• ACTIVITY:
Only the lines from the one with "You are a GUI" through the final line below belong in the answer, copied exactly and without pictures.

Items from a data source
^^^^^^^^^^^^^^^^

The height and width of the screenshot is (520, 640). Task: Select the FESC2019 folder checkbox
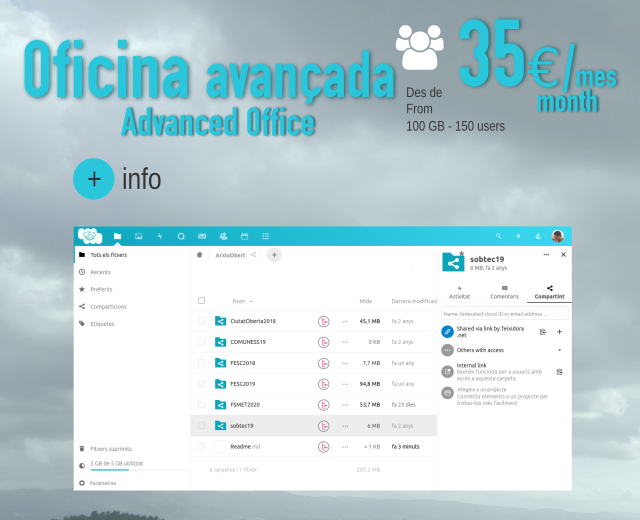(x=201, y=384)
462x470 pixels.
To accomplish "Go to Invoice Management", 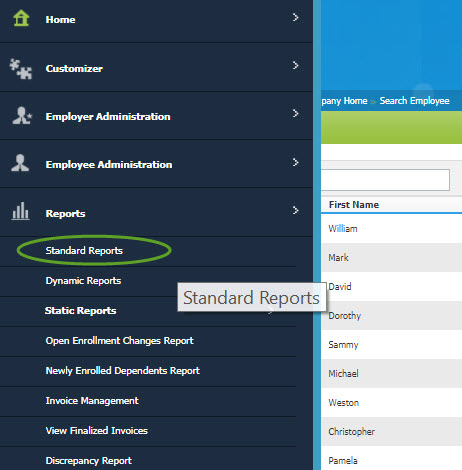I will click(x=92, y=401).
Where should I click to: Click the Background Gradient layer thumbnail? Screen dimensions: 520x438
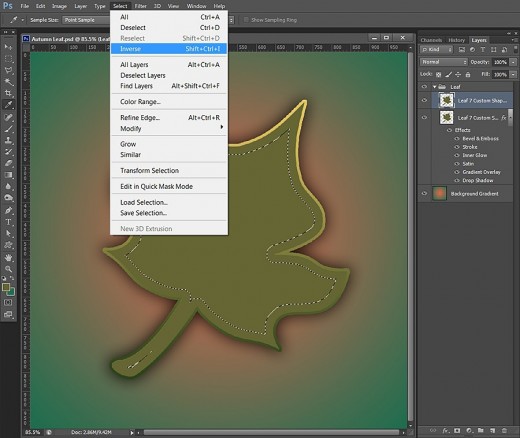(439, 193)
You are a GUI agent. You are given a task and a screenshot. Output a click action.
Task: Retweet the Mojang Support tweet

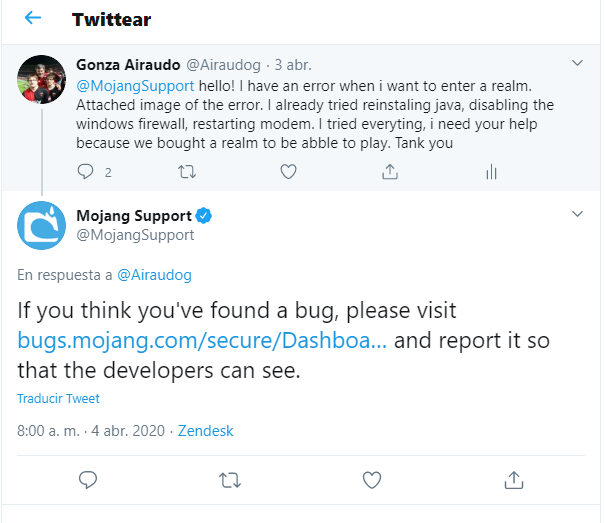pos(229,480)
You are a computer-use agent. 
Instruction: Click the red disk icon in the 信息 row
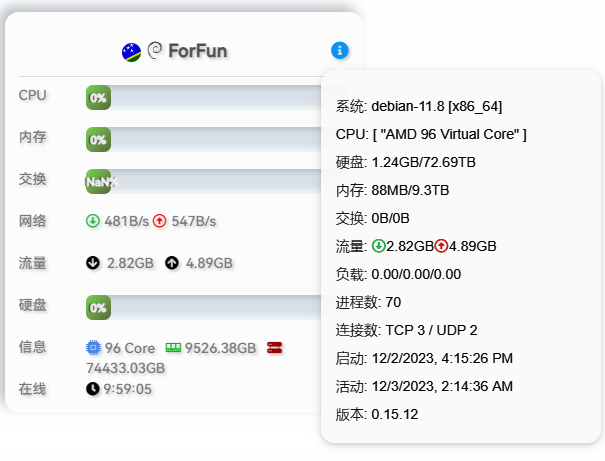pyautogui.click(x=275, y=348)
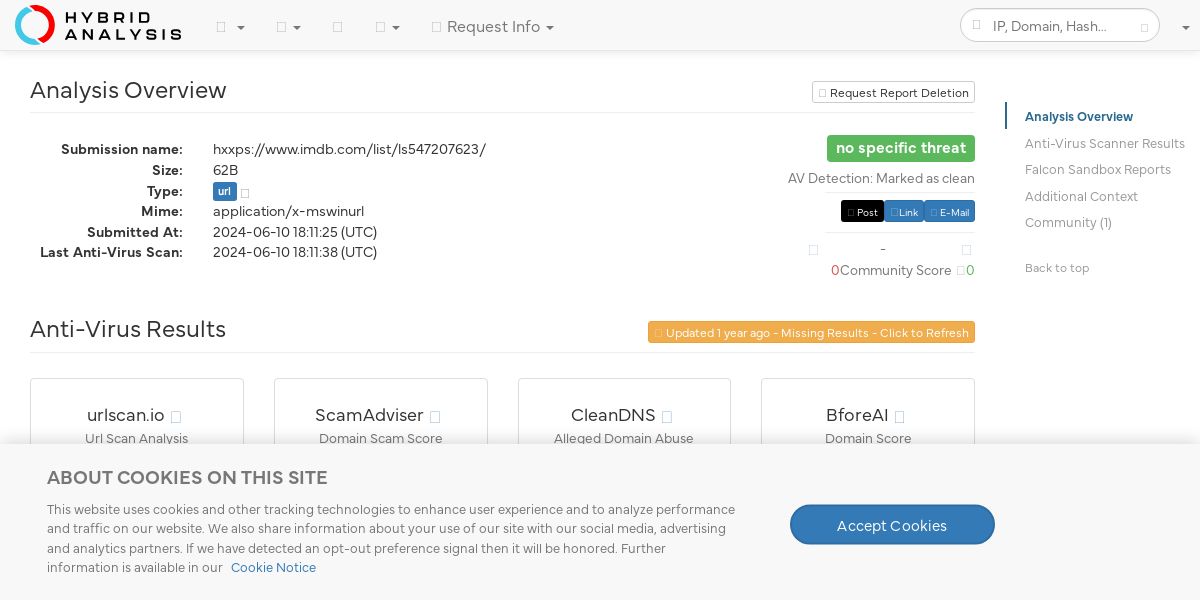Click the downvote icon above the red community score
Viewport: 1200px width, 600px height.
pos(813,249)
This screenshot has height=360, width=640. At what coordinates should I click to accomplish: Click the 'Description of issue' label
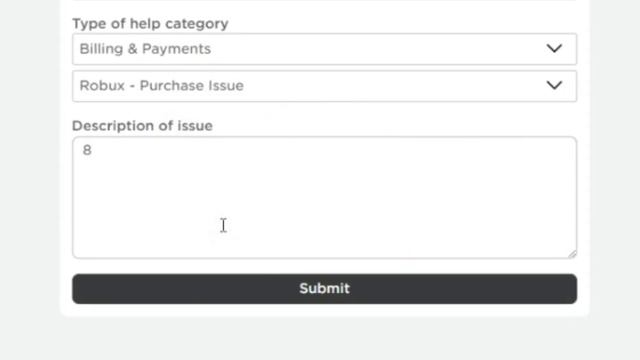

^^^^^^^^^^^^^^^^

• EXERCISE ANSWER:
You are a GUI agent. You are given a task and a screenshot. Output a click action.
Task: Retweet the Mojang Support tweet

pos(229,480)
You are a computer-use agent. 
Instruction: Click the red disk icon in the 信息 row
pyautogui.click(x=275, y=348)
Click the downvote icon above the red community score
Viewport: 1200px width, 600px height.
pos(813,249)
This screenshot has height=360, width=640. At what coordinates should I click to accomplish: Click the 'Description of issue' label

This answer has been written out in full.